• Sonuç bulunamadı

Pazarlanabilir ve Rekabetçi Kentler Yaratan Yönetişim

2.2. Kuramsal Arka Plan ve Kavramsal Çerçeve: Yerel Siyasetin Dönüşümü

2.2.4. Yeni Kentsel Siyasete Doğru: Girişimci Kentler / Yerel Girişimcilik

2.2.4.1. Yeni Kentsel Siyaset Alanının İnşası

2.2.4.1.3. Pazarlanabilir ve Rekabetçi Kentler Yaratan Yönetişim

Yeni kentsel siyasetin girişimci kentlerin yaratılmasıyla inşa edilmesindeki en kritik süreçlerden biri, kent mekânının pazarlanabilir ve(ya) yatırımları çekebilir seviyeye gelmesidir. Burada temel kıstaslar küyerelleşme stratejileriyle Fordist döneme kıyasla daha rekabetçi bir ortamın yaratılması, bu rekabetçi sistemde de kentlerin

birbirleriyle yarışabilir konuma ulaşması, yabancı yatırımcıyı çekmesi, şehrin imajını geliştirmesi ve vatandaşların refahını yükseltmesi gibi başlıklarla özetlenebilir (Paddison, 1993: 340 - 341). Bu yarışmacı ortamda da küresel ve ulusal sermayeyi kent mekânına daha çok çekebilen ve kentin piyasa koşullarını daha sağlıklı hale getiren şehirler de bu yarışta bir adım önde olacaktır. Bu noktada pazarlanabilir kentler yaratılmasında iki temel görüş bulunmaktadır (Short & Kim, 1998: 55). Bu görüşlerden ilki yönetsel boyuta ağırlık vererek kent yönetiminin dönüştürülmesiyle ancak pazarlanabilir kentler yaratılmasının mümkün olduğunu belirtmektedir. Bu dönüşümün temel uğrağını da işadamları örgütlenmelerinin yerel ekonomik kalkınma süreçlerine katılmaları ve kent yönetiminin de bu amaç doğrultusunda kendini dönüştürmesi oluşturmaktadır. İkinci görüş ise daha çok kentsel pazarlama stratejilerinin ve süreçlerinin detaylandırılmasıyla pazarlanabilir şehirler yaratılmasını öngörmektedir. Bu iki görüşün birbirlerini dışlayıcı yanları bulunmamakla birlikte, bu çalışma açısından iki yaklaşımın da geçerli olduğu belirtilebilir.
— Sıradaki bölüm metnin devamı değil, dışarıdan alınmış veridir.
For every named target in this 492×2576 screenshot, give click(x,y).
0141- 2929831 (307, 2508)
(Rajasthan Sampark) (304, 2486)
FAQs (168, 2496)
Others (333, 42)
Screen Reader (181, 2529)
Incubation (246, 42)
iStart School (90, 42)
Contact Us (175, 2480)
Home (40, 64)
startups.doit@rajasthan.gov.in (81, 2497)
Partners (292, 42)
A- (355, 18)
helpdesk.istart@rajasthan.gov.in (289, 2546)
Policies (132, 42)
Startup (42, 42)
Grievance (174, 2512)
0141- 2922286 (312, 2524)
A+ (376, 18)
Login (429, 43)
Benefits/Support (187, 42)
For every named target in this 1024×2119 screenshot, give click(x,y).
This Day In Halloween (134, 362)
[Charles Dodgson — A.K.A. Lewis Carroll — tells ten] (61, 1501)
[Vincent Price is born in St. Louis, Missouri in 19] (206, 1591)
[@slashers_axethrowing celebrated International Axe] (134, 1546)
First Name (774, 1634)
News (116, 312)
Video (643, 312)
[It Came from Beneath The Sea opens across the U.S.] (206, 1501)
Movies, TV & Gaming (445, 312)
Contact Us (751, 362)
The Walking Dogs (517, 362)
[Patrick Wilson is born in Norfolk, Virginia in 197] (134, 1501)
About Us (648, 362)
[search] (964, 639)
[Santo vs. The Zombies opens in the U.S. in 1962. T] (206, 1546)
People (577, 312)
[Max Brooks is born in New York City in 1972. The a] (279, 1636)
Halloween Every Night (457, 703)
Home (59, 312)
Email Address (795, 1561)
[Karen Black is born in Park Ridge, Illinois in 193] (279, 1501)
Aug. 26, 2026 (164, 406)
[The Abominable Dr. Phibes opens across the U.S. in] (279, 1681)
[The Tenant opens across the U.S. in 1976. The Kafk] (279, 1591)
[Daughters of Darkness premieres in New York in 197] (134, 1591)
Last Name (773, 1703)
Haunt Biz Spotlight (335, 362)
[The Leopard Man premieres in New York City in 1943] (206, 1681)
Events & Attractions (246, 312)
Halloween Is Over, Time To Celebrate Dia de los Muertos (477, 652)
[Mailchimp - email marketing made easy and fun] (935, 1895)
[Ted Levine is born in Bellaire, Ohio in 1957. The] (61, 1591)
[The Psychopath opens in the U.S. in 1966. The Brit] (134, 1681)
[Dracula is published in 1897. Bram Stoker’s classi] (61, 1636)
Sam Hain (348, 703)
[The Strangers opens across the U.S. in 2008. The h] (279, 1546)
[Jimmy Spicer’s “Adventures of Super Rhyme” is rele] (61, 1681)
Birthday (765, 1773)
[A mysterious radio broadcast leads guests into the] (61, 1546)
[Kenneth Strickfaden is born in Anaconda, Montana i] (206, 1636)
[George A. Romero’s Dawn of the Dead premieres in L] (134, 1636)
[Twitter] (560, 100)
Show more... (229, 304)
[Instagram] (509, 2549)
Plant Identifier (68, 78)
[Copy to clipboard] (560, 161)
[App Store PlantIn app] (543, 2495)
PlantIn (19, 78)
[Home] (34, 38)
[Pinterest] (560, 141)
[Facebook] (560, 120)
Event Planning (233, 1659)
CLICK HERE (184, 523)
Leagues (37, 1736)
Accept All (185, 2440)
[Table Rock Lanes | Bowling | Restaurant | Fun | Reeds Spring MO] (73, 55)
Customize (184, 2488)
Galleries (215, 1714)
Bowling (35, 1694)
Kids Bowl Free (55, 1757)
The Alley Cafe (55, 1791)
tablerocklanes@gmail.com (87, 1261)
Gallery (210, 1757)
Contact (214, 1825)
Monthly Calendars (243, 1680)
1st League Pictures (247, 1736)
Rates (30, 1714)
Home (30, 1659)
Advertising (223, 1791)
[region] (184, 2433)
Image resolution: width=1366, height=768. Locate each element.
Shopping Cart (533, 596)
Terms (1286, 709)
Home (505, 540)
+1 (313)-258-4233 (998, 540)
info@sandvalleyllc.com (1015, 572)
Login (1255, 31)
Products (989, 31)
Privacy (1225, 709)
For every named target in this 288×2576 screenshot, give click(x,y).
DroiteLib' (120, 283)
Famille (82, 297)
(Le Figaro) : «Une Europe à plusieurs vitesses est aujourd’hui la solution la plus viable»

Öncelikle ‘pazarlanabilir kentler yaratmak’ ideali sadece kentlerin sermayenin uğrak alanları olmasıyla alakalı bir kavram değildir. Bunun yanında pazarlanabilir kentler yaratmak kentin hem sermaye hem de vatandaşlar tarafından algılanma biçimini de değiştirmektedir. Bu görüşe göre artık kentler kapitalist toplumda bir üründür (Rennie Short & Kim, 1998: 59). Dolayısıyla kentlerin kapitalist toplumsal gerçeklik bağlamında ürün olarak algılanması şehrin pazarlanmasının rekabetçi koşullardaki önemini de göstermektedir. Bu bağlamda kentler, fabrikalarda üretilen bir ürün gibi belli aşamalardan geçerek pazarlanmalıdır. Bu aşamalar pazarlama fırsatlarının analizi, hedef pazarın araştırılması ve seçimi, pazar stratejilerinin dizaynı, piyasa programlarının analizi ve piyasa gücünün örgütlenmesi ve uygulanması gibi beş başlıkta toplanabilir (Haider, 1992: 127 – 134). Her aşama kendi pazarlama kapasitesini arttırmak isteyen ‘kentler’ arasındaki rekabeti de arttıracak ve kentler bu rekabet koşullarına uyumu kendi idari ve iktisadi kapasitelerini yeniden revize ederek sağlayacaklardır.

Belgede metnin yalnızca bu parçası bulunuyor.